Guitar Center has a new owner and an improved balance sheet after a complex recapitalization transaction was completed in late March. Ares Management, an investment firm with $70 billion in assets under management, has emerged with a controlling interest in the retailer after converting its ownership of Guitar Center debt into a 60% equity position. Former controlling shareholder Bain Capital booked a sizable loss and had its ownership stake trimmed to 40%. Bain acquired Guitar Center in 2007 for $2.1 billion, borrowing $1.6 million to finance the transaction. The recent recapitalization values the parent of Guitar Center, Music & Arts and Musician's Friend at a little over $1 billion.
Guitar Center CEO Mike Pratt commented, "We now have the necessary resources to expand our footprint and to invest in our people, stores, and product assortment. Guitar Center is well positioned to expand our multi-channel offering nationally and to significantly accelerate growth through new services and a strong focus on improving our customer experience."
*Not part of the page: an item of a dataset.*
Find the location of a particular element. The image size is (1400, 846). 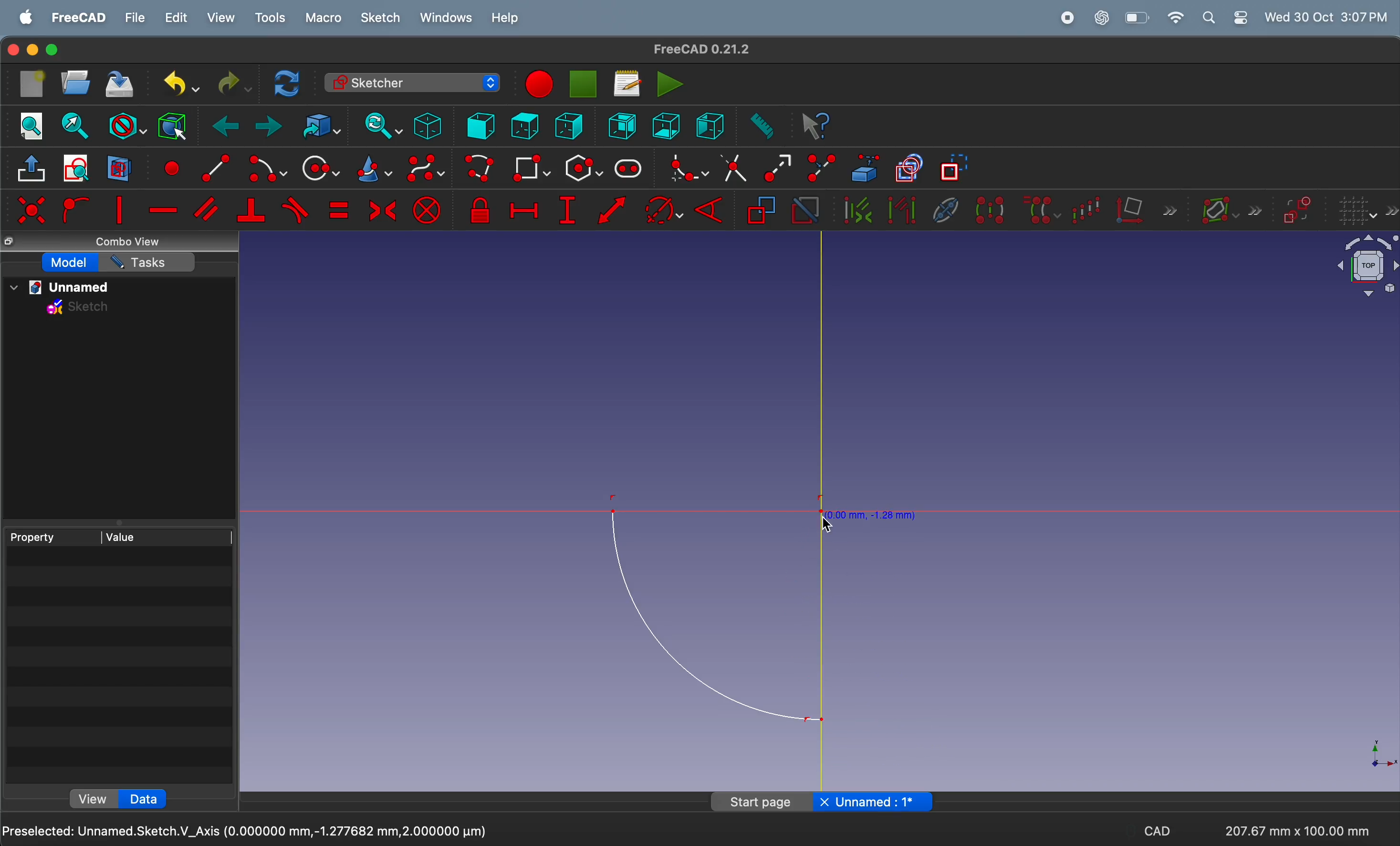

constrain perpendicular is located at coordinates (251, 211).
The first step in the recapitalization process saw Guitar Center issue $615 million in five-year bonds with a 6.75% coupon and $325 million in ten-year bonds with a 9.875% coupon. The $940 million in proceeds was used to retire existing debt owned by Ares that carried interest rates between 11% and 12%. Ares forgave an additional $435 million in bonds with a 14% coupon in exchange for 60% ownership of the firm.
The combination of lower coupon bonds and debt forgiveness effectively reduced Guitar Center's debt burden by 35% and cut interest annual payments by $70 million, from 1.2 times cash flow to 0.8 times cash flow. Moody's Investment Service looked favorably on the transaction, upgrading Guitar Center's debt to B3 from Caa2 and downgrading the probability of default.